* _SELECTED PASSAGE_:
Patent Description:
Refrigeration systems are known. Generally, a compressor compresses a refrigerant and delivers it into a condenser. The refrigerant is cooled and passes through an expansion valve. The refrigerant is expanded and passes through an evaporator. The evaporator cools air to be delivered into an environment to be conditioned.

One application for such refrigeration systems is in a transportation refrigeration system. As an example, a truck may have a refrigerated trailer. It is known to provide distinct temperatures at distinct compartments within a common trailer. Individual refrigeration circuits are often utilized to provide the distinct temperatures.

<CIT> discloses an air conditioner that makes a judgment as to whether or not the amount of refrigerant in a refrigerant circuit is adequate. A vapor compression-type refrigerant circuit of the air conditioner is formed by the interconnection of an outdoor unit, two indoor units, a liquid refrigerant communication pipe and a gaseous refrigerant communication pipe. The outdoor unit is a heat source unit, and the indoor units are utilization units connected in parallel to the outdoor unit. The indoor units each comprise an indoor side refrigerant circuit, which includes an indoor expansion valve as an expansion mechanism and an indoor heat exchanger as a utilization side heat exchanger. The indoor expansion valve is an electric expansion valve connected to the liquid side of the indoor heat exchanger in order to adjust the flow rate or the like of the refrigerant flowing in the indoor side refrigerant circuit.

<CIT> discloses a refrigeration apparatus comprising a refrigerant circuit including a heat source unit having a compressor and a plurality of utilization units having a utilization side heat exchanger and arranged in parallel with each other. A plurality of inlet valves are configured and arranged to cut off a flow of supplied refrigerant in a closed state and each of the inlet valves is disposed on a refrigerant inlet side of any of the utilization-side heat exchangers. A control unit is connected to refrigerant leakage sensors for detecting leakage of refrigerant in each of the units to control these inlet valves.

* _DIRECTIONS_: Continue the patent description about refrigeration systems, starting after its last sentence.

* _DATASET EXTRACT_:

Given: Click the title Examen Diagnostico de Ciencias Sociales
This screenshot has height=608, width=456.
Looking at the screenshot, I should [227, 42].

* _TASK RESULT_:
From a first aspect, there is provided a transportation refrigeration system comprising: a single distinct compartment to be conditioned; a refrigeration circuit associated with an enclosure including a compressor, a condenser, an expansion valve upstream of a first evaporator, a first evaporator inlet shut-off valve, a first evaporator outlet shut-off valve, a second evaporator, a second evaporator inlet shut-off valve and a second evaporator outlet shut-off valve, wherein the first evaporator is in parallel with the second evaporator, wherein when the first evaporator inlet and outlet shut-off valves are closed, the first evaporator becomes fluidly isolated from the rest of the refrigeration circuit, and when the second evaporator inlet and outlet shut-off valves are closed, the second evaporator becomes fluidly isolated from the rest of the refrigeration circuit; a first enclosure surrounding the first evaporator, wherein the first enclosure includes a first refrigerant detection sensor in communication with a controller; and a second enclosure surrounding the second evaporator, wherein the second enclosure includes a second refrigerant detection sensor in communication with the controller; wherein the first refrigerant detection sensor is configured to identify the presence of refrigerant in an atmosphere of the first enclosure and the second refrigerant detection sensor is configured to identify the presence of refrigerant in an atmosphere of the second enclosure; and wherein the isolating function of the first evaporator inlet and outlet shut-off valves and the second evaporator inlet and outlet shut-off valves allows a non-isolated evaporator to continue to function in the refrigeration circuit; characterised in that the first and second evaporator condition the single distinct compartment.

In a further embodiment of any of the above, the first enclosure includes a first refrigerant detection sensor in communication with the controller.

In a further embodiment of any of the above, the second enclosure includes a second refrigerant detection sensor in communication with the controller.

In a further embodiment of any of the above, the refrigeration circuit includes a first fan directed at the first evaporator.

In a further embodiment of the previous embodiment, the refrigeration circuit includes a second fan directed at the second evaporator.

In a further embodiment of any of the above, the first fan and the second fan are independently operable.

In a further embodiment of any of the above, the first evaporator inlet shut-off valve, the first evaporator outlet shut-off valve, the second evaporator inlet shut-off valve and the second evaporator outlet shut-off valve are solenoid valves in communication with the controller.

In a further embodiment of any of the above, the first enclosure is separated from the second enclosure by a bulkhead.

In a further embodiment of any of the above, the first evaporator inlet shut-off valve, the first evaporator outlet shut-off valve, the second evaporator inlet shut-off valve and the second evaporator outlet shut-off valve are located outside of the compartment.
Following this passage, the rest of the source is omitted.